Aangezien zijn doop plaatsvond op 3 maart, wordt aangenomen dat Davenant eind februari is geboren. Hij was de zoon van John Davenant, eigenaar van de Crown Tavern (of Crown Inn) en burgemeester van Oxford. Hij studeerde aan de prestigieuze Universiteit van Oxford maar behaalde geen academische graad.
De Crown werd vaak bezocht door William Shakespeare op zijn reizen tussen Stratford-upon-Avon en Londen, en William Davenant was Shakespeares peetzoon. Er gingen zelfs geruchten dat Shakespeare Williams echte vader zou zijn. Deze geruchten werden door Davenant zelf aangemoedigd, maar berusten vrijwel zeker niet op waarheid.

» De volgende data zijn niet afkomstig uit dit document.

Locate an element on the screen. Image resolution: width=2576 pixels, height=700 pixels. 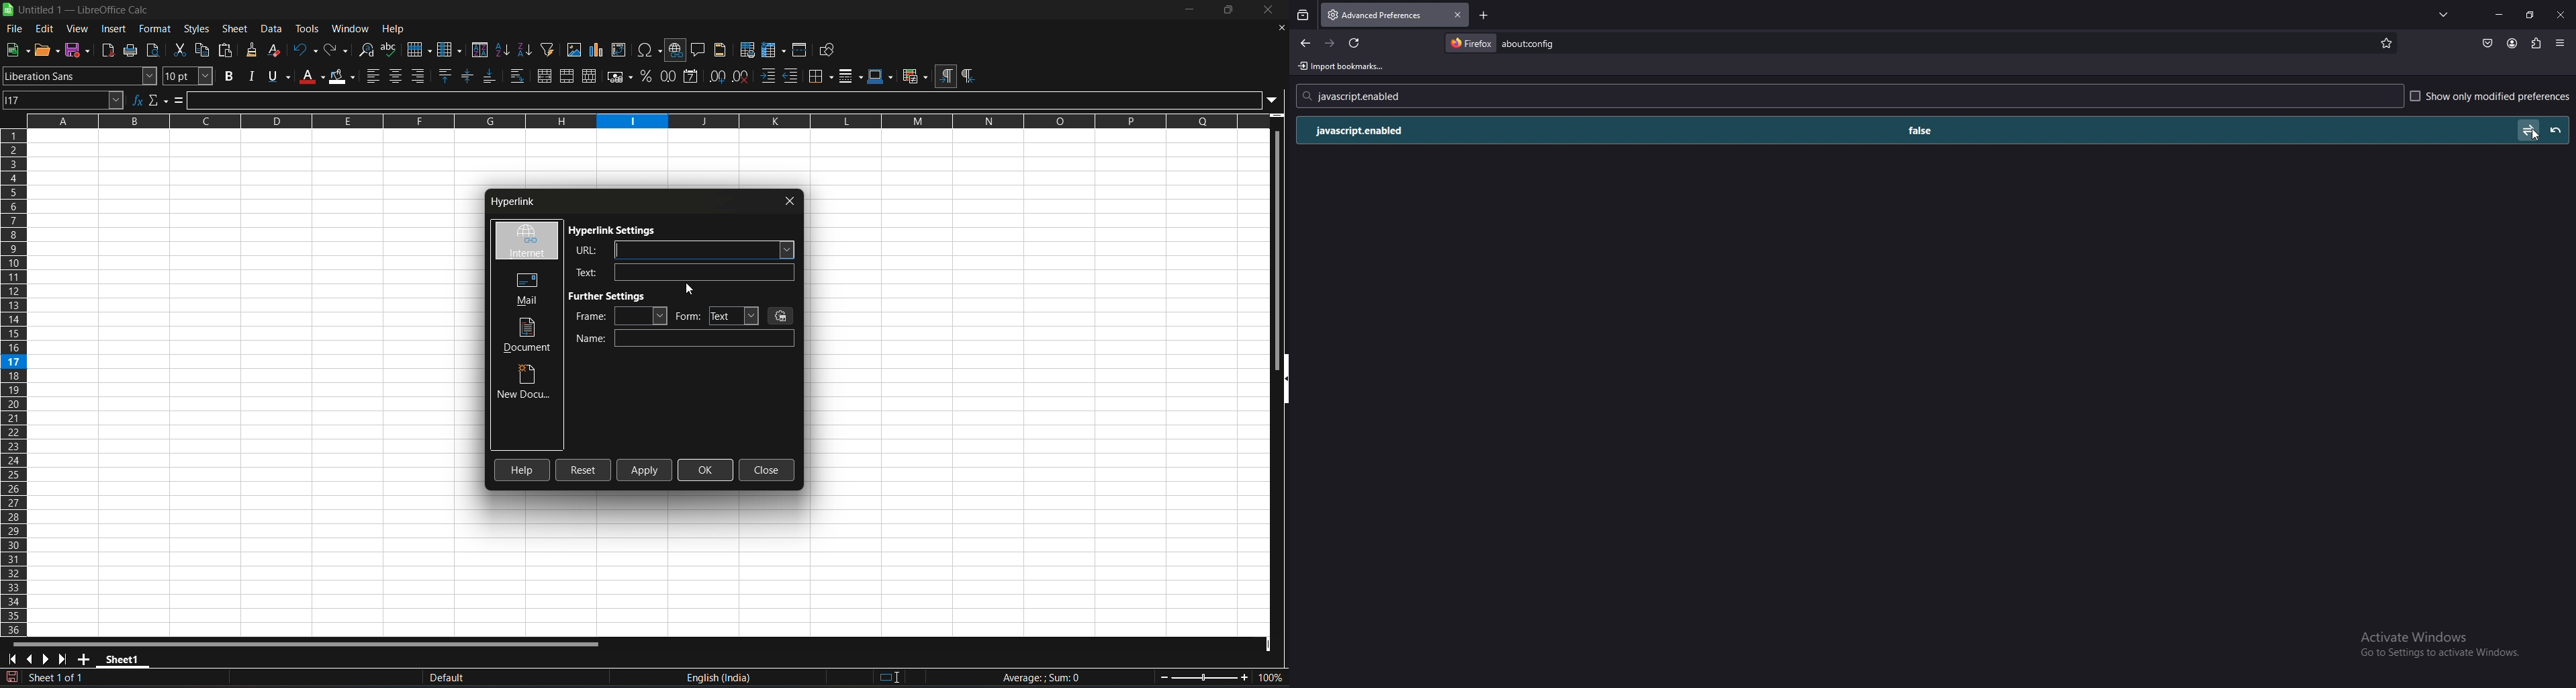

In 1629 schreef Davenant een toneelstuk gebaseerd op de verhaalstof over Rosamunde en Alboin: The Tragedy of Albouin, king of the Lombards.
Na de dood van Ben Jonson in 1637 werd Davenant in 1638 benoemd tot Poet Laureate. Tijdens de Engelse Burgeroorlog koos hij de kant van koning Karel I. In 1641 werd hij beschuldigd van hoogverraad en gevangengezet in de Tower. Twee jaar later echter werd hij geridderd en sindsdien mag hij als sir benoemd worden. Karel II verleende hem diverse belangrijke functies.
William Davenant werd in Londen bekend als schrijver en producent van populaire maskerspelen of masques. Hij wist het verbod van de puriteinen op theaterspel te ontduiken, door zijn stuk The siege of Rhodes uit 1656 te presenteren als muzikaal en educatief werk. Dit stuk, door sommigen gezien als de eerste Engelse opera, werd spoedig gevolgd door meer opera's.
Na de terugkeer van Karel II uit ballingschap, waarmee het koningschap in Engeland werd hersteld en een wat liberale wind ging waaien, kreeg Davenant in 1660, evenals Thomas Killigrew, de vergunning om een toneelgezelschap op te richten. Samen met John Dryden maakte hij succesvolle bewerkingen van stukken van Shakespeare (The Tempest, Hamlet).
William Davenant overleed aan de gevolgen van syfilis en werd begraven in de Poets' Corner in Westminster Abbey. John Dryden volgde hem op als Poet Laureate.